Books

‘Chris Eaton, A Biography’ where Eaton tracks down all who share his common name

Chris Eaton, A Biography
By Chris Eaton

Everyone ego surfs. The act of putting one’s name into a search engine is a measure of self-worth—proof you are important enough to be carved out of the Internet’s chaos by way of a Google algorithm. Blessed with a common name, Chris Eaton (the New Brunswick-born author and musician who does a pretty trippy version of Justin Timberlake’s SexyBack) uses the lives of other very real Chris Eatons as narrative fodder for a novel about his many namesakes.

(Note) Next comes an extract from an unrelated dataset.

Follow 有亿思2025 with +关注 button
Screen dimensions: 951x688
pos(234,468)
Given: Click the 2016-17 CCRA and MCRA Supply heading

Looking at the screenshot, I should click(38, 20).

There’s Chris Eaton the politician, the maker of Star Wars figurines, the tortured experimental musician, the Cure-obsessed weird kid, the 18th-century orphan, the wrestler. Chris Eaton is gay, straight, male, female, dead, alive, an enduring success at life, an abject failure. They are tied together only by name and by Chris Eaton’s beautifully overstuffed prose.

Nabokov could write about his back porch and make it interesting; Chris Eaton does much the same with his fellow Chris Eatons. On Chris Eaton, the portrait artist: “He could not picture being the only one wearing a seat belt and Tony being tossed neatly out the window as the van did its first flip, as if God had just reached in and yanked him out like a tissue, couldn’t recall Conrad’s head striking the passenger headrest, his nose driven sideways across his face, snapping like one of those plastic cases that kept cassette tapes high enough to see in the stacks previously made for LPs, couldn’t even fathom the steering wheel meeting Phil’s ribs, driving them into his bladder and eventually causing an infection that would prevent him from having kids and ruin his first marriage.”

Nestled in these marvelous, car-crash-worthy run-ons are dead-stop morsels of succinctness: “Sports, especially televised sports, were the lotteries of the chronically poor, on that level of social strata that exists beneath hope.” Ahh. You don’t read Chris Eaton: A Biography so much as surrender yourself to Chris Eaton’s barrage of effortless digression.